There are a number of other configuration options that can be chosen for more advanced use cases:

  • epsilon: The maximum epsilon value that can be reached before the model stops training.
  • max_grad_norm: The maximum gradient norm to use. Gradients in model training are "clipped" to ensure their L2 norm doesn't exceed this value. This helps to require less noise and hence less $\epsilon$ being used per batch. Defaults to 1.0.
  • noise_multiplier: The noise multiplier to control how much noise to add. Setting this number to a smaller value will allow you to train longer with the same epsilon. Defaults to 0.4.
  • alphas: The alphas to use. There's actually a third parameter, $\alpha$, in the form of differential privacy used here (called Rényi Differential Privacy). It's a set of values at which the privacy budget can be evaluated and allows tighter bounds to be given. Defaults to floats from 1.1 to 63.0 (inclusive) with increments of 0.1 up to 11.0 followed by increments of 1.0 up to 63.0.
  • delta: The target delta to use. Defaults to 1e-6.
  • loss_reduction: The loss reduction to use when aggregating the gradients. Available options are "mean" and "sum". Defaults to "mean".
  • auto_fix: Whether to automatically fix the model if it is not DP-compliant. Not all traditional neural network layers are compatible with differential privacy; for instance BatchNorm inherently links multiple records to one another in a way that violates privacy guarantees. Luckily, there are privacy-compatible alternatives to most of these layers and this option will try to convert to them. Otherwise, an error is logged and training stops. Defaults to True.

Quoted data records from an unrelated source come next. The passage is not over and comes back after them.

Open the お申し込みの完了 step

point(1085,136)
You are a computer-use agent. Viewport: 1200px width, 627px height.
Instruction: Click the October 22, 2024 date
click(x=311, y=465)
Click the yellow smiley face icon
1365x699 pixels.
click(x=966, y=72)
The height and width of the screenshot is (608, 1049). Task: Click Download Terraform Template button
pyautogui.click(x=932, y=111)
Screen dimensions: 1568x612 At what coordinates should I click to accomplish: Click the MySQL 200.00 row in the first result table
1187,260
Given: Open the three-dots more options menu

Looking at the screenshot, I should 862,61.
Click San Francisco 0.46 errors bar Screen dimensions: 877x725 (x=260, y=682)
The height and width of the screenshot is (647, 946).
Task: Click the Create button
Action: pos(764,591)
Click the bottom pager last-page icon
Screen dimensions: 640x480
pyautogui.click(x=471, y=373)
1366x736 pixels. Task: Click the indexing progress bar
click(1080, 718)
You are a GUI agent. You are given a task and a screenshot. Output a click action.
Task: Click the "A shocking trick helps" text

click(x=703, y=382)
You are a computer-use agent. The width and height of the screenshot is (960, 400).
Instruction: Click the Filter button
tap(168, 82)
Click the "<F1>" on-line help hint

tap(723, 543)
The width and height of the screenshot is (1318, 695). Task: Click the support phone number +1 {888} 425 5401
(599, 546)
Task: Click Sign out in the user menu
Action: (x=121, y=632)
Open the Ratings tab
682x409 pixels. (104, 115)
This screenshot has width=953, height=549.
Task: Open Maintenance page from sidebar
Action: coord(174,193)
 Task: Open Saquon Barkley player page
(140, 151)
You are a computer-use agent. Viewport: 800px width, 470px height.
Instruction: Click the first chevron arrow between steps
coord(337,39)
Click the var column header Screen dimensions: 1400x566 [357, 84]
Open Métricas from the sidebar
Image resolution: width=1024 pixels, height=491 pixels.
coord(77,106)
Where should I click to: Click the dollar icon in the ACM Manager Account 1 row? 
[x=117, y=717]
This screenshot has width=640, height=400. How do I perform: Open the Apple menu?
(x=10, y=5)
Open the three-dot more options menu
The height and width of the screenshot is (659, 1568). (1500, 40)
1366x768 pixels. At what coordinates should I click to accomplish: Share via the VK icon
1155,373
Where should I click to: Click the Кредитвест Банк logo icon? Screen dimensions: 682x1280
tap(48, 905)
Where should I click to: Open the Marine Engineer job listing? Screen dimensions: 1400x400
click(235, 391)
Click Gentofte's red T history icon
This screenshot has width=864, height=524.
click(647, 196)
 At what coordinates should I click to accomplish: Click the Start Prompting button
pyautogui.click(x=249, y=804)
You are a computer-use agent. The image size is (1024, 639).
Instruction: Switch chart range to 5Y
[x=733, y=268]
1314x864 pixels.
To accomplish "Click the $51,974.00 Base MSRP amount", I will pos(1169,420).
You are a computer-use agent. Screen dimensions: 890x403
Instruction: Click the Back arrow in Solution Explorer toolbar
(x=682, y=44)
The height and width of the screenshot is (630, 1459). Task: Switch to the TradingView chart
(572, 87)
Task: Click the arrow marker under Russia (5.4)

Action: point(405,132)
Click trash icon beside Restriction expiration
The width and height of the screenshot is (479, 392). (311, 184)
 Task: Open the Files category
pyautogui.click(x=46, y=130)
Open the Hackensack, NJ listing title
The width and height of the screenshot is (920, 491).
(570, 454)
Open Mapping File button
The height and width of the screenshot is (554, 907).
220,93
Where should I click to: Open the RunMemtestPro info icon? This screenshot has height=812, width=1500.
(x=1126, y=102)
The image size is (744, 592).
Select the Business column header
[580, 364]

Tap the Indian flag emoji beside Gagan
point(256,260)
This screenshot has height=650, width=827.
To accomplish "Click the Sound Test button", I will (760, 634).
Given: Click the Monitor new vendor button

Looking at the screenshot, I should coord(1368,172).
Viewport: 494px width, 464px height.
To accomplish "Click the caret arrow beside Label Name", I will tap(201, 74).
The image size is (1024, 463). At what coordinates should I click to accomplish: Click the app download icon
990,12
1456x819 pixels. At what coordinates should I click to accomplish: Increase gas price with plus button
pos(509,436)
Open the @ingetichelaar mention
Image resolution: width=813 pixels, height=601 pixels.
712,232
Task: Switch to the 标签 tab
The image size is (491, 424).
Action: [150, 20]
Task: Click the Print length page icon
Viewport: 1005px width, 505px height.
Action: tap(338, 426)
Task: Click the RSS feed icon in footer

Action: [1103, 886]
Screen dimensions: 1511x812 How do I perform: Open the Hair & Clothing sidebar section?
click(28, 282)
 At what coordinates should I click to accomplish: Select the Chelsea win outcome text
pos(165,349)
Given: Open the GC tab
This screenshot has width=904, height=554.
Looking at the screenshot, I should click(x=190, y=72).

With our DP options chosen, let's set up the model itself! This is almost identical to the model setup in "Querying and Training a Model". The only difference is that here we use a larger batch_size; enforcing the privacy guarantees makes training slower so often the batch_size must be increased to compensate. Unfortunately this also has the side-effect of increasing the rate at which the privacy budget is used up! It's often a balancing act to ensure the privacy guarantees are met whilst not impacting training.

pod_identifier = "census-income-demo"schema = get_pod_schema(pod_identifier)model = PyTorchTabularClassifier(    datastructure=DataStructure(target="TARGET", table="census-income-demo"),    schema=schema,    epochs=1,    batch_size=256,    optimizer=Optimizer(name="SGD", params={"lr": 0.001}),    dp_config=dp_config,)

That's all the setup, let's run the training!

model.fit(pod_identifiers=[pod_identifier])

You can see that as well as the performance metrics we now also have the $\epsilon$ value we've currently reached at the end of each epoch. If this exceeds the maximum we set earlier, the pod will refuse to train any further. The Pod may also have its own limits on permissible $\epsilon$ values.

Once again, compare the performance metrics here to how the model performed in "Querying and Training a Model". Often you'll see a drop in performance at higher and higher levels of privacy. It's important to find settings that give you the privacy guarantees you need whilst not impacting the model too much. Try playing around with the batch_size and epsilon parameters above to see how it changes things.